Dear all,
This is a reminder of tomorrow's CWI Machine Learning seminar, with a *new and improved zoom URL*.
Speaker: Christian Hennig (University of Bologna) Title: A spotlight on statistical model assumptions Date: Friday 27 November, 15:00 Location: https://cwi-nl.zoom.us/j/87252095652?pwd=aXI0K1VUdlNlbGlReEE3WGMyWXd6QT09
Please find the abstract below.
Hope to see you then.
Best wishes,
Wouter
Details:
https://portals.project.cwi.nl/ml-reading-group/events/a-spotlight-on-statis...
============
A spotlight on statistical model assumptions
Christian Hennig (University of Bologna)
Many statistics teachers tell their students something like "In order to apply the t-test, we have to assume that the data are i.i.d. normally distributed, and therefore these model assumptions need to be checked before applying the t-test." This statement is highly problematic in several respects. There is no good reason to believe that any real data truly are drawn i.i.d. normally. Furthermore, quite relevant aspects of these model assumptions cannot be checked. For example, I will show that data generated from a normal distribution with a correlation of $\rho\neq 0$ between any two observations cannot be distinguished from i.i.d. normal data.
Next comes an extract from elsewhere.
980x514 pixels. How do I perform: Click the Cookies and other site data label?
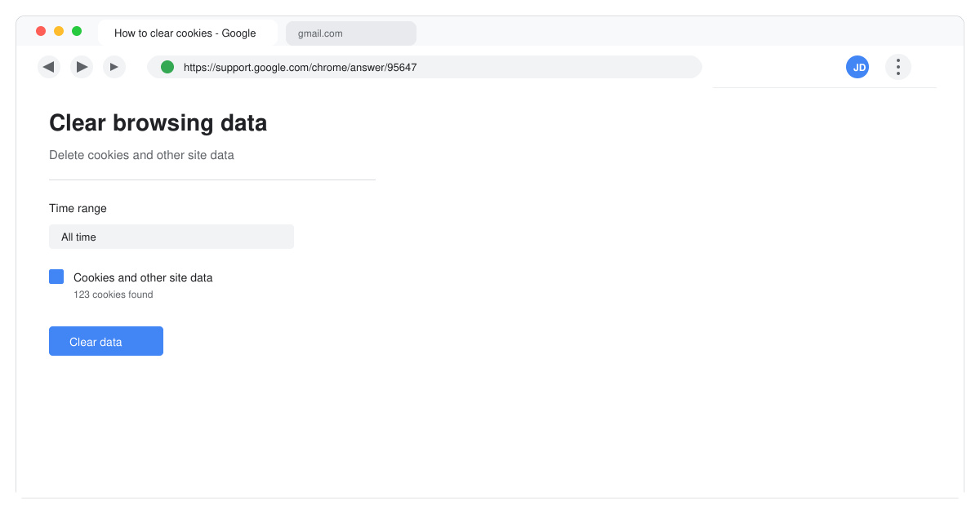coord(143,277)
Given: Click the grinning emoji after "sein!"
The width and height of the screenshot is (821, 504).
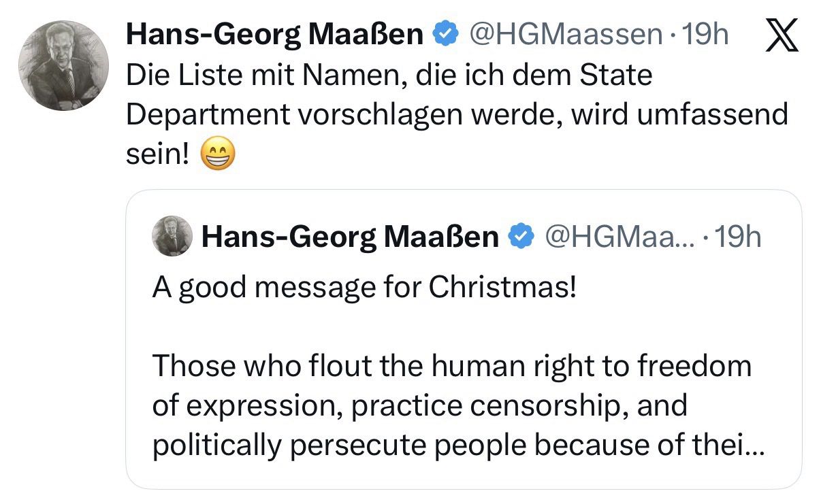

On top of this, passing a model by a model checking test will automatically invalidate it; much literature investigating the performance of specific procedures that run model-based tests conditionally on passing a model misspecification test comment very critically on this practice.
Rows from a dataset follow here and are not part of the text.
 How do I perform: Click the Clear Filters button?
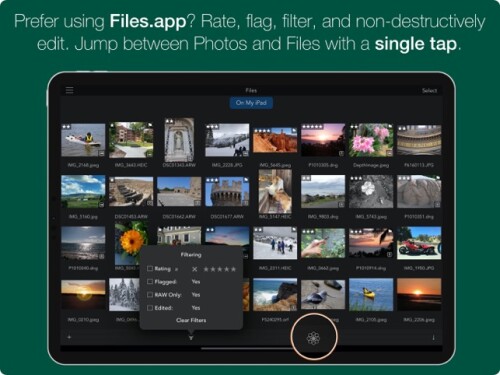[x=191, y=320]
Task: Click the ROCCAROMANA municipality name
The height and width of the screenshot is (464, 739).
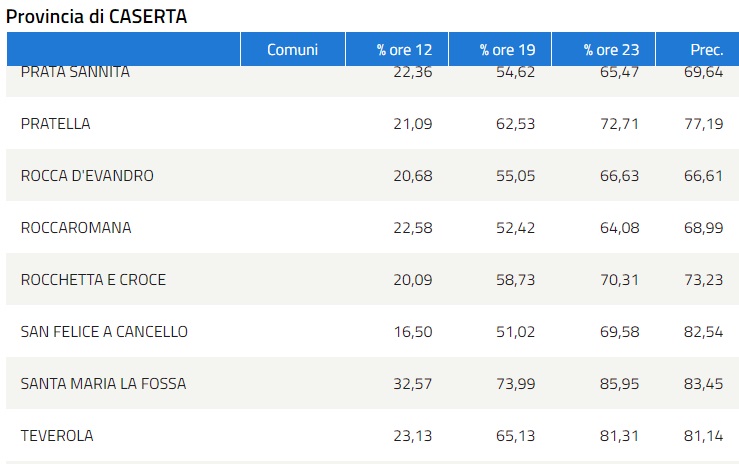Action: 76,228
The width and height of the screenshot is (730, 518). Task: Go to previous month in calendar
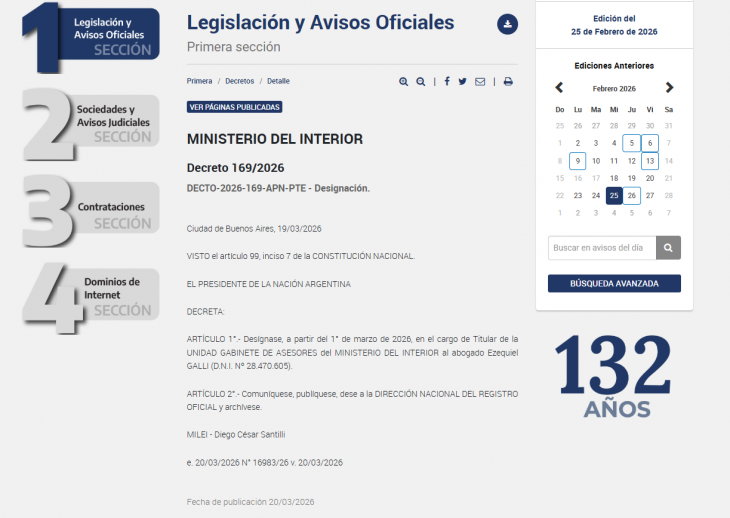(559, 88)
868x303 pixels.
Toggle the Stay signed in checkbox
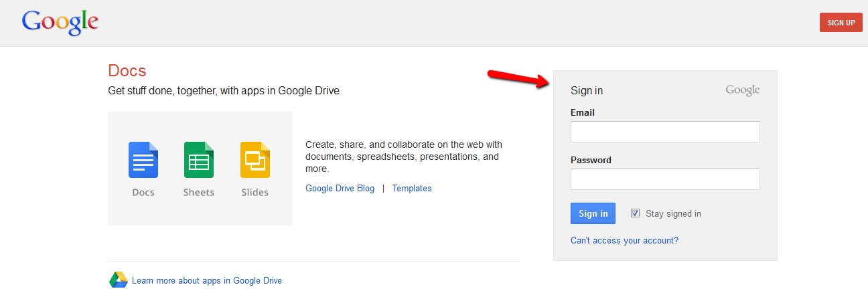click(x=635, y=213)
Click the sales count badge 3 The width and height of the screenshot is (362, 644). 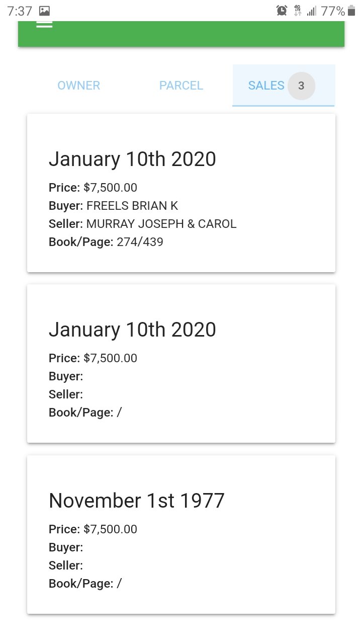tap(301, 86)
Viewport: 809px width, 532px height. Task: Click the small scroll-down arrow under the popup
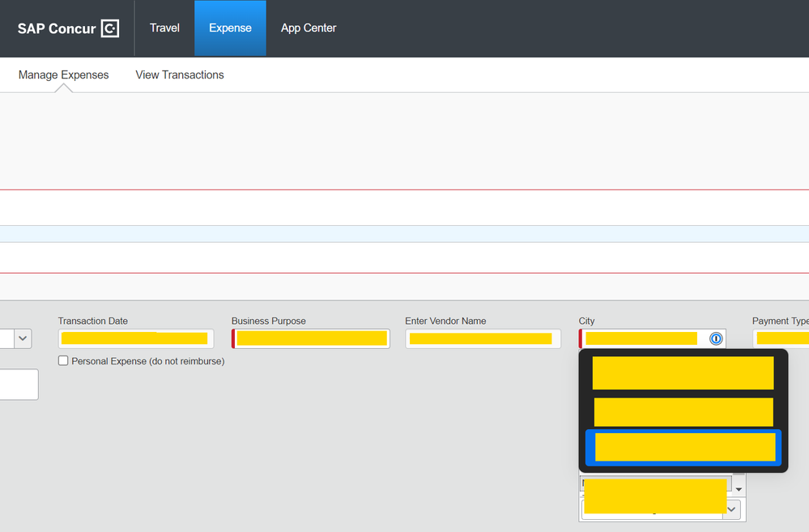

Despite all these issues, I will defend interpreting and using statistical models in a frequentist manner, by advocating an understanding of models that never forgets that models are essentially different from reality (and in this sense can never be "true"). Model assumptions specify idealised conditions under which methods work well; in reality they do not need to be fulfilled. However, situations in which the data will mislead a method need to be distinguished from situations in which a method does what it is expected to do. This defines a more appropriate task for model checking. Conditions are required for doing this job properly that some model checking currently in use does not fulfill. For better "model checking" it will be helpful to understand that this is not about "finding out whether the model assumptions hold", but about something quite different.